P (Space and Planetary Sciences ) » P-EM Solar-Terrestrial Sciences, Space Electromagnetism & Space Environment

[P-EM21] Surprises from the Subauroral Zone: Synthesizing Ground and Space-Based Observations and Theory

convener:Connors Martin G(Athabasca University), Kazuo Shiokawa(Institute for Space-Earth Environmental Research, Nagoya University)

[PEM21-03] Multi-wavelength imaging observations of STEVE at Athabasca, Canada

*Sneha Yadav1,2, Kazuo Shiokawa1, Yuichi Otsuka1, Martin G Connors3, Jean-Pierre St. Maurice4,5 (1.Institute for Space-Earth Environmental Research, 2.Space Physics Laboratory, Vikram Sarabhai Space Centre, Trivandrum, India, 3.Athabasca University Observatories, Athabasca University, Athabasca, Alberta, Canada, 4.Department of Physics and Engineering Physics, University of Saskatchewan, Saskatoon, Saskatchewan, Canada, 5.Department of Physics and Astronomy, University of Western Ontario, London, Ontario, Canada)
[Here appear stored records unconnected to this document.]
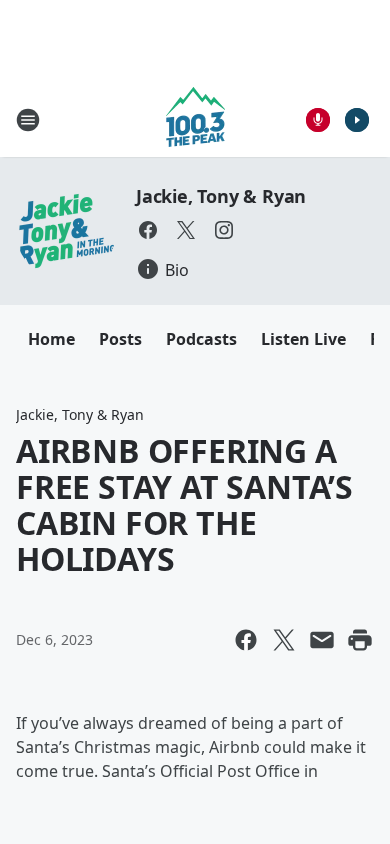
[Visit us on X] (186, 230)
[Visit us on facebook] (148, 230)
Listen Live (303, 339)
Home (51, 339)
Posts (120, 339)
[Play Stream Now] (357, 120)
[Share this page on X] (284, 640)
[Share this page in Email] (322, 640)
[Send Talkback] (318, 120)
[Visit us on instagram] (224, 230)
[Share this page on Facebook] (246, 640)
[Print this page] (360, 640)
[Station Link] (195, 119)
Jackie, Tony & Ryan (221, 196)
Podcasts (201, 339)
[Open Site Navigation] (28, 120)
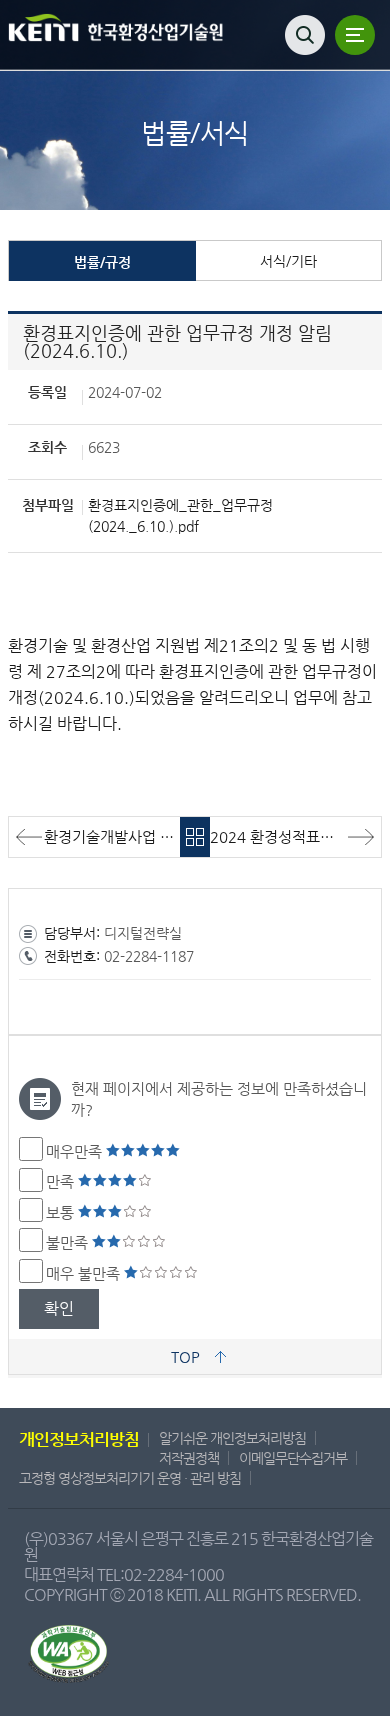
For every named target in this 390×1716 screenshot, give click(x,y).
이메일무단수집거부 (293, 1458)
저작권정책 (189, 1458)
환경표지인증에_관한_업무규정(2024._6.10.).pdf (180, 515)
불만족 (69, 1242)
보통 (62, 1212)
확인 (59, 1308)
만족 (62, 1181)
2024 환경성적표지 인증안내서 (295, 836)
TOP (185, 1356)
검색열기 (305, 35)
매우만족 (76, 1151)
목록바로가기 (195, 837)
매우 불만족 (85, 1273)
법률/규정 (102, 262)
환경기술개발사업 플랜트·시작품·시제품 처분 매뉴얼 (112, 836)
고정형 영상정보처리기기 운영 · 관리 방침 (130, 1478)
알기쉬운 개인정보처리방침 (232, 1438)
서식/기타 (288, 261)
Keywords:STEVE, Airglow, Aurora, subauroral ionosphere

STEVE (Strong Thermal Emission Velocity Enhancement) is a relatively new phenomenon in the area of auroral physics. Although STEVE has been recognized by amateur night sky watchers for about a decade, it is only recently that it has drawn attention of the space physics community. STEVE is distinctly different from traditional aurora and appears as a violet and green narrow band structure spreading over thousands of kilometers in the east-west direction. The purple STEVE emission is also accompanied usually by “Picket Fence” structure which are the distinct structures of green color. In this paper, we present the first multi-wavelength observations of STEVE using an all-sky imager at Athabasca (magnetic latitude = 61.7°N), Canada. This study is based on three STEVE events which were accompanied by picket fence structures in the green-line. Although the STEVE arc was dominant in 630.0 nm, weak emissions were also found in other wavelengths including OI at 844.6 nm, Hβ, and background continuum emission at 572.5 nm. The investigation on the evolutionary characteristics of the STEVE arc in 630.0 nm reveal that it detached from the auroral oval as a faint structure and moved equatorward. Similar to the arc in 630.0 nm, the arc in the 557.7 nm also detached from the auroral oval. In addition the 557.7 arc exhibited picket fence structure at later times. The picket fence was sometimes found to persist even after the 630.0 nm arc had disappeared. Based on the horizontal component of the geomagnetic field at Fort Smith (magnetic latitude 67.28°N), we find that the STEVE arc detachment, its equatorward motion, and its brightness coincided with additional magnetic activity in the recovery phase of a substorm. One of the distinctive features of our results is the appearance of dark bands at the poleward edge of the 557.7 nm arc. These dark bands might represent the so-called “black aurora”. These results indicate that STEVE is not a sole consequence of F-region heating, but particle precipitation from the inner magnetosphere and associated field-aligned currents might play an important role to trigger STEVE.